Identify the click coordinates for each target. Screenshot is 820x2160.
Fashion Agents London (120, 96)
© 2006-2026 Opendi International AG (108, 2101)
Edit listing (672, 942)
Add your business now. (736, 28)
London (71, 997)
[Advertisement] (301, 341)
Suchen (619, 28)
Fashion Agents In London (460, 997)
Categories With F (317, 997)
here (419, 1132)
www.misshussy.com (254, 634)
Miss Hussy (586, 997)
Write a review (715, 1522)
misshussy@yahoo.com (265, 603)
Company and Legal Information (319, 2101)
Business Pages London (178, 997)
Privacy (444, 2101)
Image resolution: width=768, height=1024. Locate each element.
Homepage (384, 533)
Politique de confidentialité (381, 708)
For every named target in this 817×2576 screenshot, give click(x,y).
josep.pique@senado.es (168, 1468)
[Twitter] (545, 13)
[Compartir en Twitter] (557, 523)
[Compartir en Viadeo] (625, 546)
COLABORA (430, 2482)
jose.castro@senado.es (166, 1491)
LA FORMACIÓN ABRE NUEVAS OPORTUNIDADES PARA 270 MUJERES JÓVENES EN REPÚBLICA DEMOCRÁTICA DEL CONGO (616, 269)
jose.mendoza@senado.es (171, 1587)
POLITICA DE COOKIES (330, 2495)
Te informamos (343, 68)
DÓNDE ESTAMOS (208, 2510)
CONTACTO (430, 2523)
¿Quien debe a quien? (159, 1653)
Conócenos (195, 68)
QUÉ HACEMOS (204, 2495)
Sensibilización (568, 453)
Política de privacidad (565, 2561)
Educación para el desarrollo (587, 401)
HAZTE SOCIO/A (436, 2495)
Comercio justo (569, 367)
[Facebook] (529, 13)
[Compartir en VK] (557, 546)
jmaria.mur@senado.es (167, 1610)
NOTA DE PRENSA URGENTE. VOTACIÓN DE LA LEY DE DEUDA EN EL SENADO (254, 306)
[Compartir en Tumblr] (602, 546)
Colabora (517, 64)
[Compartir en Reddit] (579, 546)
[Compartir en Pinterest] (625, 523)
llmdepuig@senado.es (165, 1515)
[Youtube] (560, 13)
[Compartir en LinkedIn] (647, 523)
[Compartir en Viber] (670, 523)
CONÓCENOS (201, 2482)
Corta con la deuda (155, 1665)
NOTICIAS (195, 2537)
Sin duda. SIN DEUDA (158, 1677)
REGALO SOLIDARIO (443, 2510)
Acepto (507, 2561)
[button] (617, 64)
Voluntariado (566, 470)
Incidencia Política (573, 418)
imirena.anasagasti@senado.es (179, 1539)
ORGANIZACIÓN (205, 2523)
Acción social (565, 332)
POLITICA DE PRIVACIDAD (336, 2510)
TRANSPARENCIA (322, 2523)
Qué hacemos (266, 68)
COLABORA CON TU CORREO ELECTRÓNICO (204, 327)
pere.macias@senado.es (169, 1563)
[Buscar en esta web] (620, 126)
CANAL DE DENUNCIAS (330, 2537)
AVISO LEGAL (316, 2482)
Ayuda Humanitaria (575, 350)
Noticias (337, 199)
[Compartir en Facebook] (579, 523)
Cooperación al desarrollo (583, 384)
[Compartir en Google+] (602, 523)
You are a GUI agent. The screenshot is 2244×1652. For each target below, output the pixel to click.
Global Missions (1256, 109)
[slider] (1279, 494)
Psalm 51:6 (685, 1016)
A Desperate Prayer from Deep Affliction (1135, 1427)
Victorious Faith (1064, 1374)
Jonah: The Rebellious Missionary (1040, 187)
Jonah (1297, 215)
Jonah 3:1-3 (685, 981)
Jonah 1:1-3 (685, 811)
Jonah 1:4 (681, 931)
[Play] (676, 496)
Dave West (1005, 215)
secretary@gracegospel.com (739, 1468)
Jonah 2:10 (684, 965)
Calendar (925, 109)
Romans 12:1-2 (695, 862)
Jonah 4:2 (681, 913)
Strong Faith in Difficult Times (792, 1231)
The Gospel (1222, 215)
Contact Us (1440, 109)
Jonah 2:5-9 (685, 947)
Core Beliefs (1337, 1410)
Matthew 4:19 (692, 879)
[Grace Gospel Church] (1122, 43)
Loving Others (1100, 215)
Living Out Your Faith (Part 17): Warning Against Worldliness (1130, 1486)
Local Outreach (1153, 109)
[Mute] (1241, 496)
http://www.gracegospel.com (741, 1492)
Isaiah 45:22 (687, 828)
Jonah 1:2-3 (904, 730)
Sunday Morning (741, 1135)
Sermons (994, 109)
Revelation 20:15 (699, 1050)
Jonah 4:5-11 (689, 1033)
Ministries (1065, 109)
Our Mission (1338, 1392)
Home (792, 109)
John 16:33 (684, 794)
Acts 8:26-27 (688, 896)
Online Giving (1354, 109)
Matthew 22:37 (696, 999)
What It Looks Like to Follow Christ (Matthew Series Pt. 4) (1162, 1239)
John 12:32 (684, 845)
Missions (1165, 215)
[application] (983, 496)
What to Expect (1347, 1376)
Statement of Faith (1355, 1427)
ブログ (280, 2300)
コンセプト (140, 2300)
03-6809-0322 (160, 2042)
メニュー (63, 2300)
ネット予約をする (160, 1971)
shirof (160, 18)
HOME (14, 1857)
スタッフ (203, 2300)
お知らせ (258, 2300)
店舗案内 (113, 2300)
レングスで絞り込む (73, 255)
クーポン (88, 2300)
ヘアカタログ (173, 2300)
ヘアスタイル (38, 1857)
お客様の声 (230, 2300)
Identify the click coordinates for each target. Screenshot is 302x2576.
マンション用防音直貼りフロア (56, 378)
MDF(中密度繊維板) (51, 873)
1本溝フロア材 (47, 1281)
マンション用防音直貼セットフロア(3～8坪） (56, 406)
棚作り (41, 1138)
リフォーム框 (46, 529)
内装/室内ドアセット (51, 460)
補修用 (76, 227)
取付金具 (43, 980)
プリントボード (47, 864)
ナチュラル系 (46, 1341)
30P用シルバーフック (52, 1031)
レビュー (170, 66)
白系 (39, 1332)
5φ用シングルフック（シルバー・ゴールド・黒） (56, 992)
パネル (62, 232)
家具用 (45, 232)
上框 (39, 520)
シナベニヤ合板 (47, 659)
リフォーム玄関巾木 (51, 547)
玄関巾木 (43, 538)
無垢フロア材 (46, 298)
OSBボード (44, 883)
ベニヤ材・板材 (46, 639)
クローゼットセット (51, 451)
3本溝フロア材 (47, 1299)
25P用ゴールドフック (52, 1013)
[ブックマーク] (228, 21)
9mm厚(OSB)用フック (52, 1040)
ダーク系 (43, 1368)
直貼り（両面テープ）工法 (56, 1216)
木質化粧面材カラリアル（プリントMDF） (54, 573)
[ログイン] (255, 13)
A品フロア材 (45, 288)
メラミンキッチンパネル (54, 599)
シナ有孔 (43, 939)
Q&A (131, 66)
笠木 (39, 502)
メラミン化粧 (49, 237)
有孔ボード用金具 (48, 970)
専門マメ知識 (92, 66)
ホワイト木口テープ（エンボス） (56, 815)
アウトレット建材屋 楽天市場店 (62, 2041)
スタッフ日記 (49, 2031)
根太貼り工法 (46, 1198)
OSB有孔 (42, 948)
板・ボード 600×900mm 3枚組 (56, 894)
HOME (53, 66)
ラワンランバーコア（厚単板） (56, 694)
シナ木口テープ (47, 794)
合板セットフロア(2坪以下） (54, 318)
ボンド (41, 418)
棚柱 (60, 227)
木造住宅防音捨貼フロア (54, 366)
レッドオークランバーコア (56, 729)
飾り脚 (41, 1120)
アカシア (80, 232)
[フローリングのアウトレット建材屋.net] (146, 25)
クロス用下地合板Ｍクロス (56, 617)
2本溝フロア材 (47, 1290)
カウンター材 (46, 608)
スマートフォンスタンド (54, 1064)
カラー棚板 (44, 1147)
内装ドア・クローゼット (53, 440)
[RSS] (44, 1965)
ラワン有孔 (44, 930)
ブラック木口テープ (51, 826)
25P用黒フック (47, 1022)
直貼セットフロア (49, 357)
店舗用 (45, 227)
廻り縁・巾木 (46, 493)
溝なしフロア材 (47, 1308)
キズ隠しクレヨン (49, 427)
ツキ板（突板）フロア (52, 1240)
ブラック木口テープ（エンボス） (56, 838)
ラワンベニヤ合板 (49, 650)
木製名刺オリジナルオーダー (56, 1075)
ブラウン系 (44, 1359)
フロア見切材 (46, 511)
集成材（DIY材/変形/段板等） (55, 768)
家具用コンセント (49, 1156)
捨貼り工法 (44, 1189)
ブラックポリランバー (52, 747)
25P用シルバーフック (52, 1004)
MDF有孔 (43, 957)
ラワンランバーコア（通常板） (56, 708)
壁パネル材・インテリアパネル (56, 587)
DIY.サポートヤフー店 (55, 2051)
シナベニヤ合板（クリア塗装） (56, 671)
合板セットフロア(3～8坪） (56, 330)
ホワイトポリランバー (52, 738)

++++

What is the number of lines in the material above that carry the word "target"? Respond with that count and nothing more.

> _Response box_
4